I spent a lot of years in physicians’ offices developing relationships with the physicians and staff in a pharmaceutical company sales role. I have spent the years since in sales and marketing roles in the human resources technology and consulting and medical practice marketing industries. No matter what I was marketing, be it a product, service or a company, there was always one common thread. Relationships are hands down the most important thing to consider when building a business or practice.
Relationship marketing differs from other forms of marketing in that it recognizes the long-term value of customer relationships and what they mean to the long term success of a business (or practice). When strong ties are created between physicians and those physicians and their staff that are referral sources, referral networks are built, patient pipelines are filled and medical practices grow.
Internal marketing is crucial to building your referral network and growing your practice. Realizing that your staff – everyone from the receptionist to the nurse to the midlevel providers – affects how your brand is built and how your reputation is cultivated. Anyone that has contact with other doctors, referring nurses, patients, potential patients – they ALL influence your reputation and referrals. So before taking your marketing efforts for referrals external, make sure you are buttoned up internally.
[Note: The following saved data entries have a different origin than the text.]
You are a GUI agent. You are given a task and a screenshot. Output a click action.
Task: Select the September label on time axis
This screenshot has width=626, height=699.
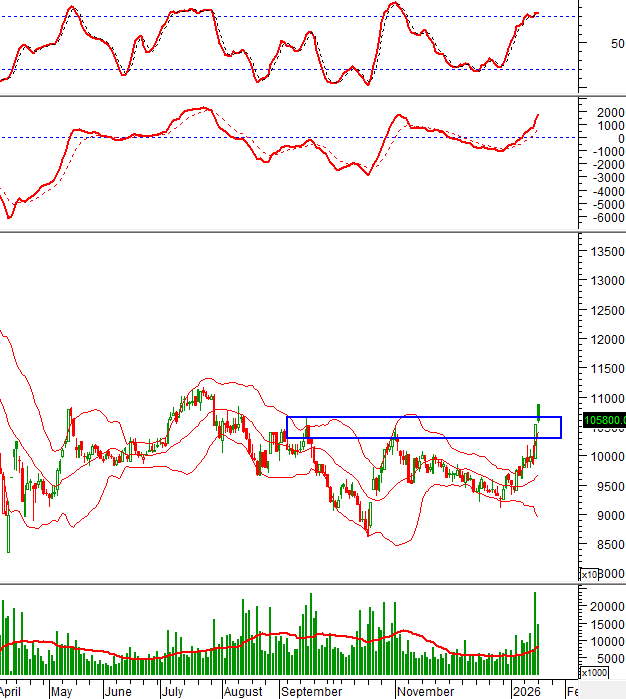[311, 691]
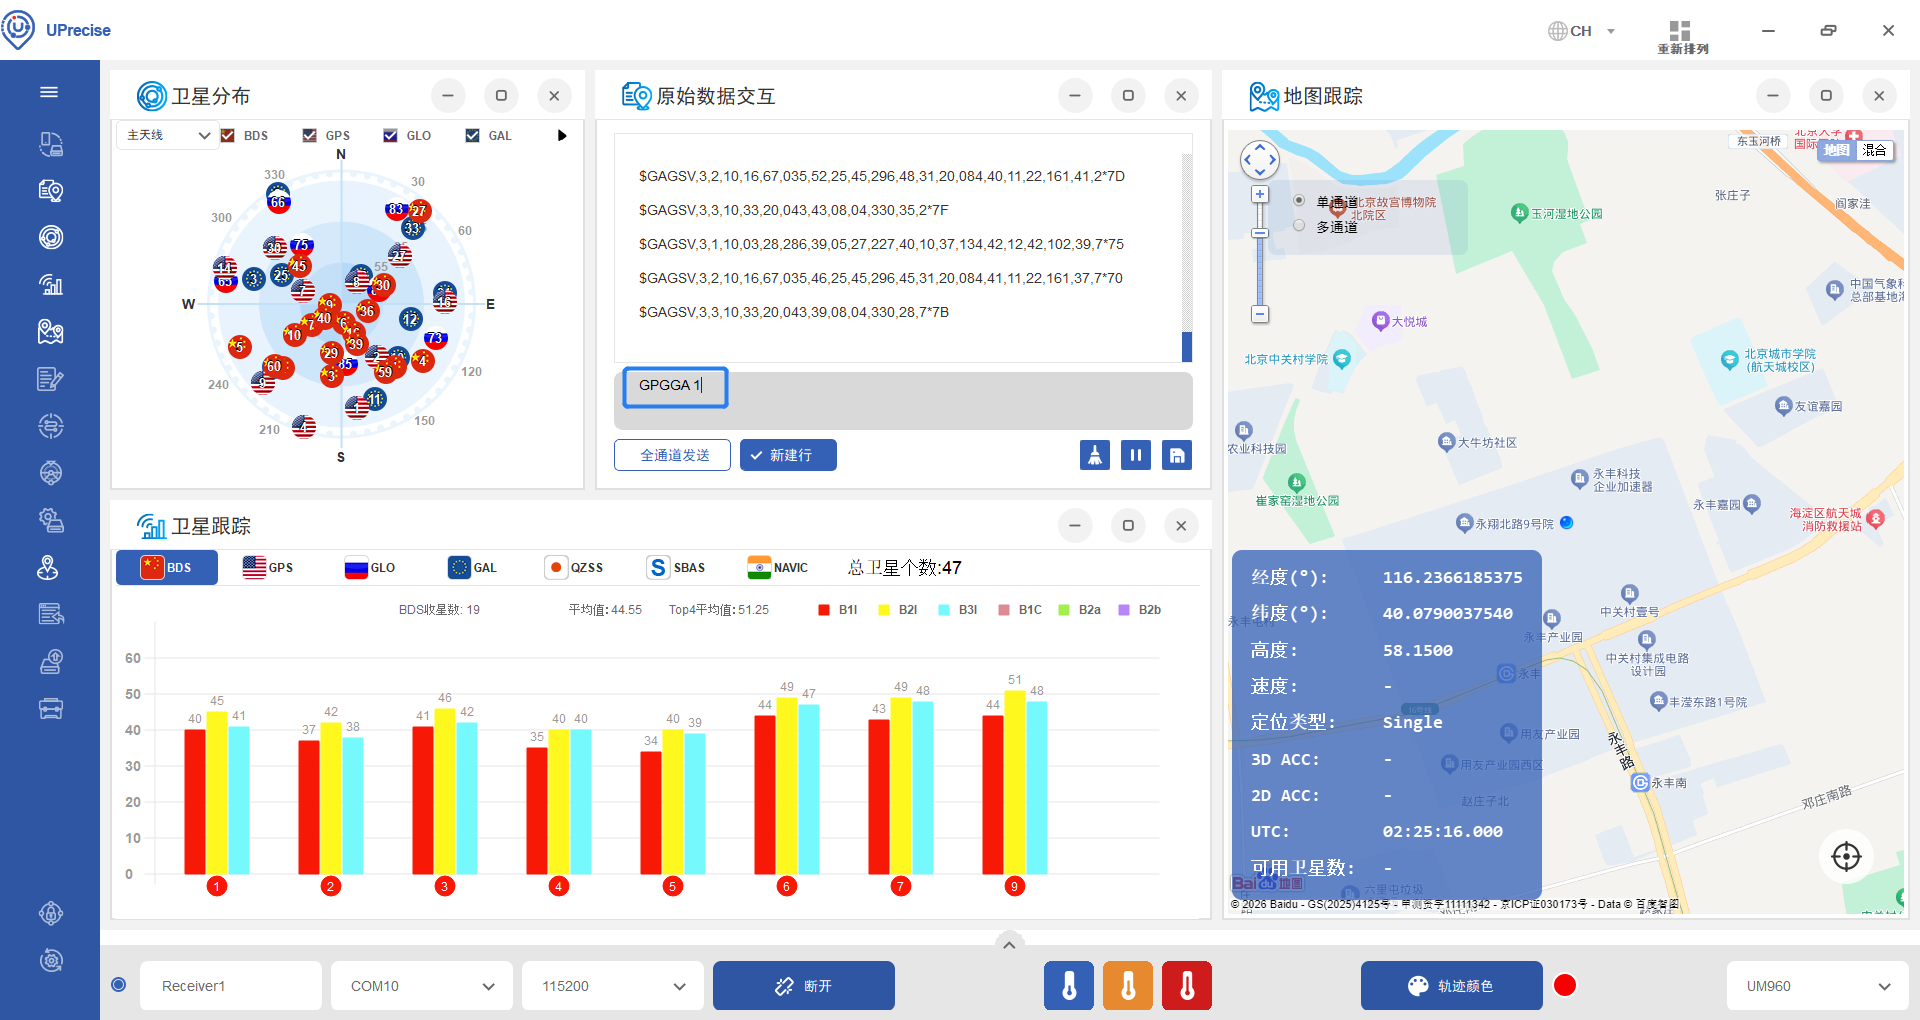
Task: Expand the COM10 port dropdown
Action: pyautogui.click(x=421, y=986)
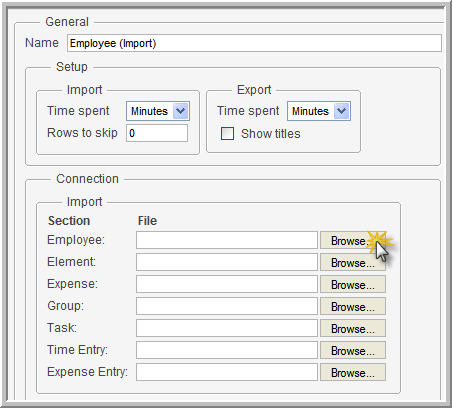Browse for the Group import file
Screen dimensions: 452x408
click(x=353, y=306)

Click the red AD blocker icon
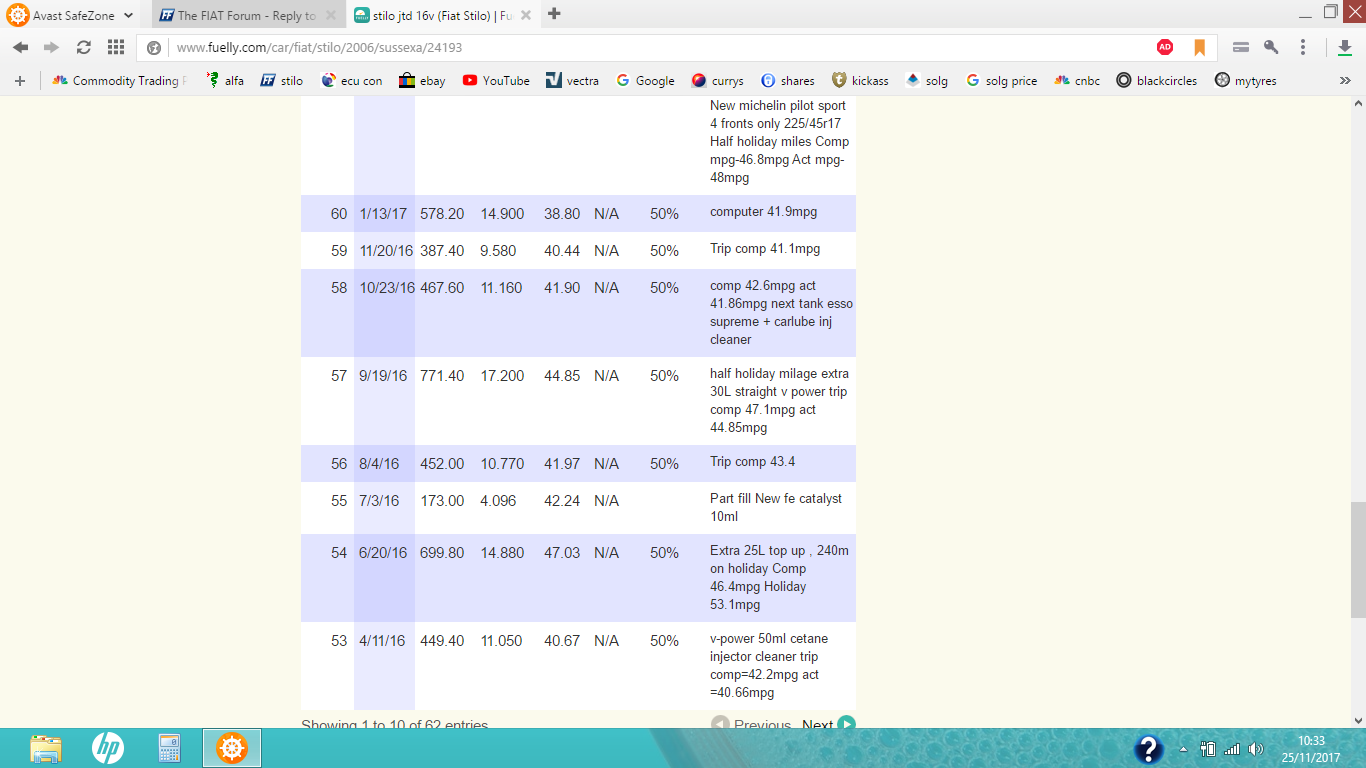pos(1165,47)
Building relationships with referring physicians is essential. However, very frequently, it’s the nurse or Referral Specialist that is actually making the referral. Marketing to them is essential, and your staff building relationships with them is essential. Your receptionist, your nurse, your medical assistant – they should be trained to treat staff from referring offices with the same care and concern that they treat your patients. Your staff must make it as easy and pleasant as possible for a referral to be made to you. Referring practices want to know that you can see their patient quickly, that your office is going to take care of their patient and that your office will provide good and prompt follow-up communication. Fulfilling the expectations of the referring physicians’ office before, during and after a referral is extremely important.
The “Total Office Call/Strategy” – that is, building relationships with not only referring physicians but also their staff – can influence the development of long term relationships in offices that refer to your practice. Whether you’re just starting practice or you’ve been practicing for 30 years, the key to getting patient referrals from other physicians is to gain the trust of referring physicians and their staff. Focusing all your attention on the physician can result in missed opportunities to meet others in referring offices who influence the referral process and may be responsible for sending future patients your way. Make it a goal – through the implementation of a liaison or practice representative – to develop a strong partnership with the entire practice!